Most non-operative treatment is usually successful, although it can take a while to figure out what combination of non-operative treatment works best for each individual patient.Â Non-operative treatment may include:
- The use of comfort shoe wear.
- The use of a metatarsal pad to decrease the load through the involved area of the plantar forefoot.
- A period of activity modification to decrease or eliminate activities, which maybe exacerbating the patient’s symptoms. For example, avoiding long periods of standing or other activities that result in significant repetitive loading to the forefoot can be very helpful. Wearing high heels should be avoided.
- Local corticosteroid injections can help decrease inflammation associated with the nerve. However, this does not necessarily address the underlying loading forces that maybe causing the injury to the nerve in the first place.
It has been proposed that an alcohol injection in and around the nerve will cause a controlled death to the nerve and subsequently eliminate symptoms from the nerve. In theory, this may be helpful. In practice, adequate prospective studies have not demonstrated the benefit of this procedure above and beyond the other standard non-operative treatments available. In addition there is the concern that the alcohol will cause excessive scarring and death of other important structures in the area.
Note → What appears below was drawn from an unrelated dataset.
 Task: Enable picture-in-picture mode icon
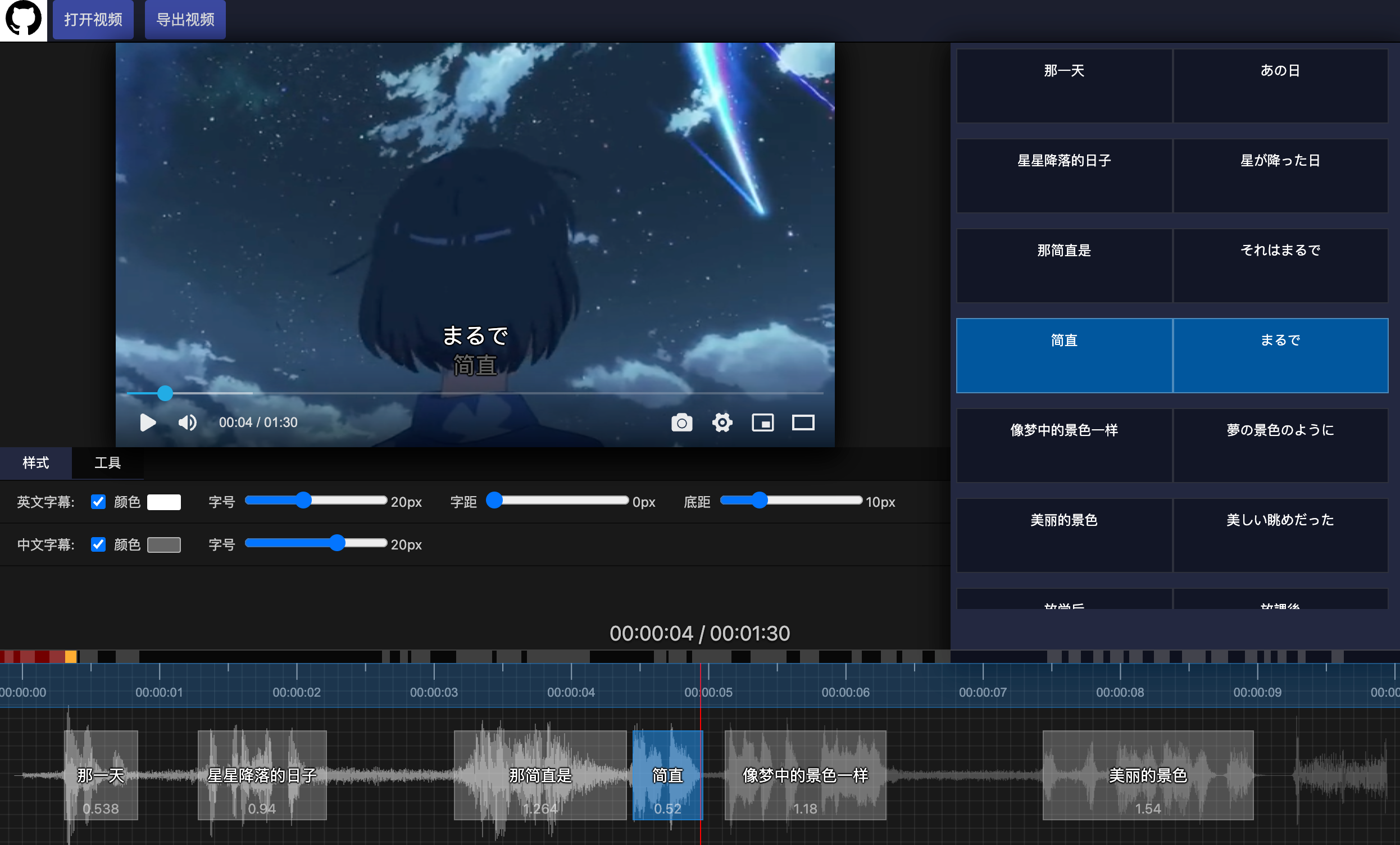click(x=762, y=422)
Operative treatment of Morton’s neuroma should be entertained only after failure of nonoperative management. Standard operative treatment involves identifying the nerve and cutting (resecting) it proximal to the point where it is irritate/injured. This is usually done through an incision on the top (dorsal) aspect of the foot, although in rare instances, an incision on the sole (plantar) aspect of the foot maybe used. An incision on the sole of the foot works very well, unless an excessive scar forms in which case it can be problematic.
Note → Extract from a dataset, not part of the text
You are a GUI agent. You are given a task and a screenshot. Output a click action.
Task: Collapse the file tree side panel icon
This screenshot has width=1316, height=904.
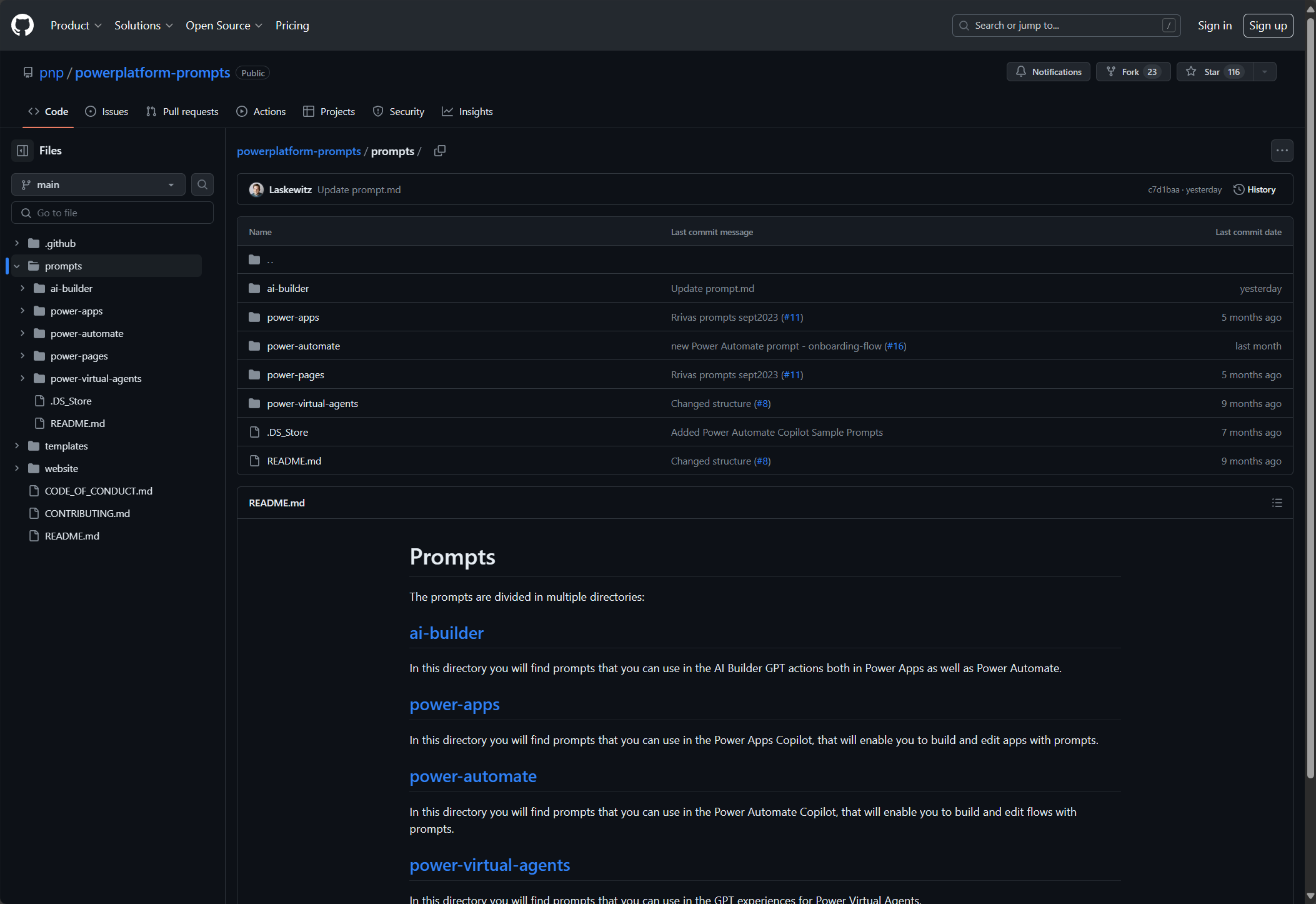click(x=22, y=151)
Some physicians will attempt to treat Morton’s neuroma by releasing the intermetatarsal ligament and freeing the nerve of local scar tissue. This may also be beneficial.
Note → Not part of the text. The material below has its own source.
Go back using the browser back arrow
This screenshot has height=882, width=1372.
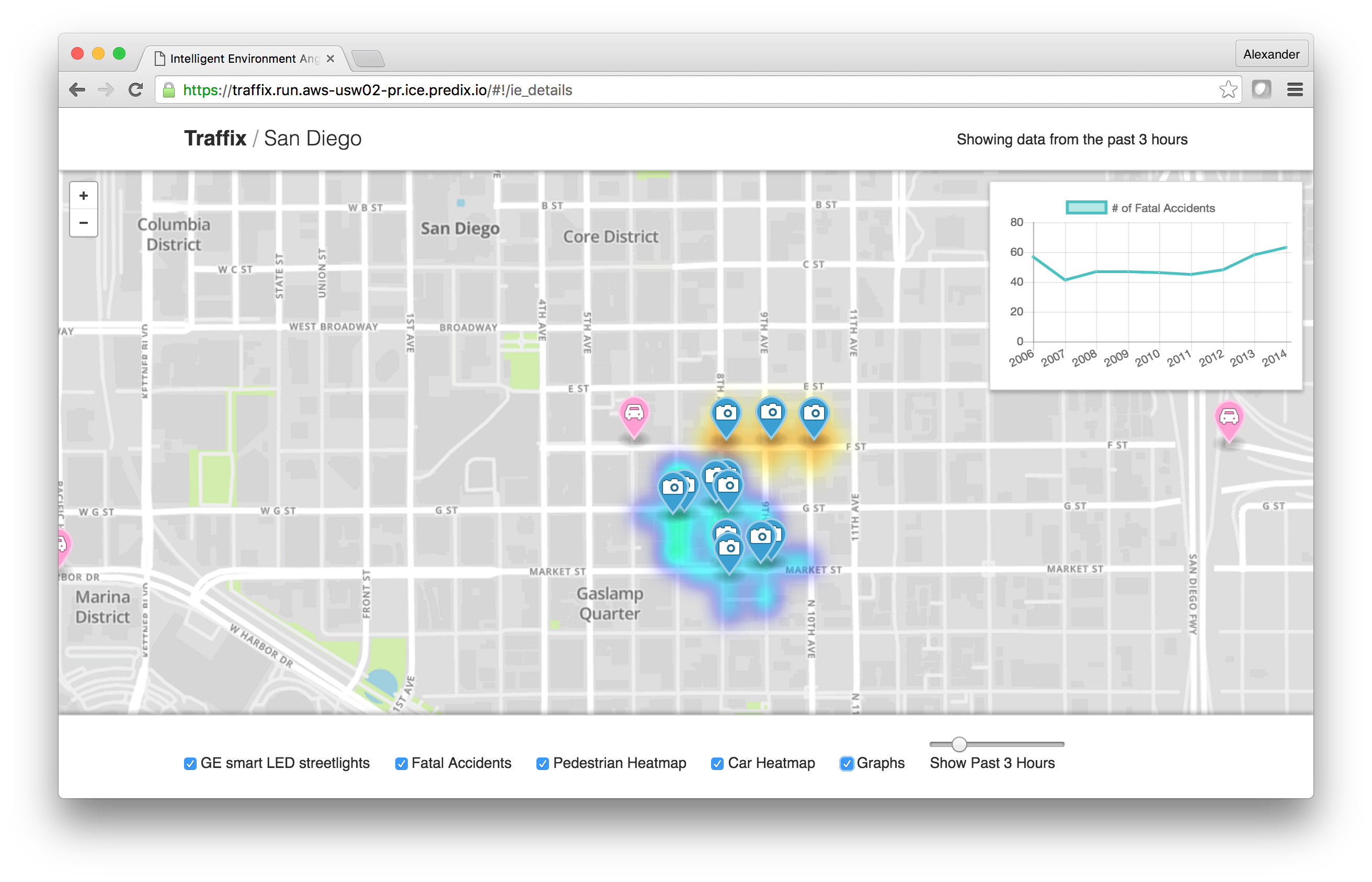pyautogui.click(x=77, y=90)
The ultimate success of a Morton’s neuroma treated surgically is somewhat unclear. This is likely due to the idea that in most instances a “Morton’s neuroma” is actually more than just an isolated nerve problem but rather consitutes a metatarsalgia where other structures (such a as the MTP joints) are also problematic, not just the nerve. Therefore, addressing the nerve as well as the other components of a metatarsalgia may offer a better chance of surgical success. However, like many conditions in foot and ankle, it is ideal if this condition can be managed without surgery.
Potential Surgical Complications:
Potential operative complications include:
- Wound healing problems. Wound healing problems can be particularly problematic if the incision is on the plantar surface of the foot as scars in this area can be quite troublesome.
- Deep Vein Thrombosis (DVT).
- Pulmonary embolism (PE).
- Continued pain. This is not uncommon as the nerve maybe only a part of the pain generating complex.
- Reflex sympathetic dystrophy or complex regional pain syndrome – (CRPS). In some instances, an aggravation of the nerve such as what may occur at the time of the surgery can lead to the development of a complex regional pain syndrome, which can be quite troublesome. Fortunately, this complication is relatively uncommon.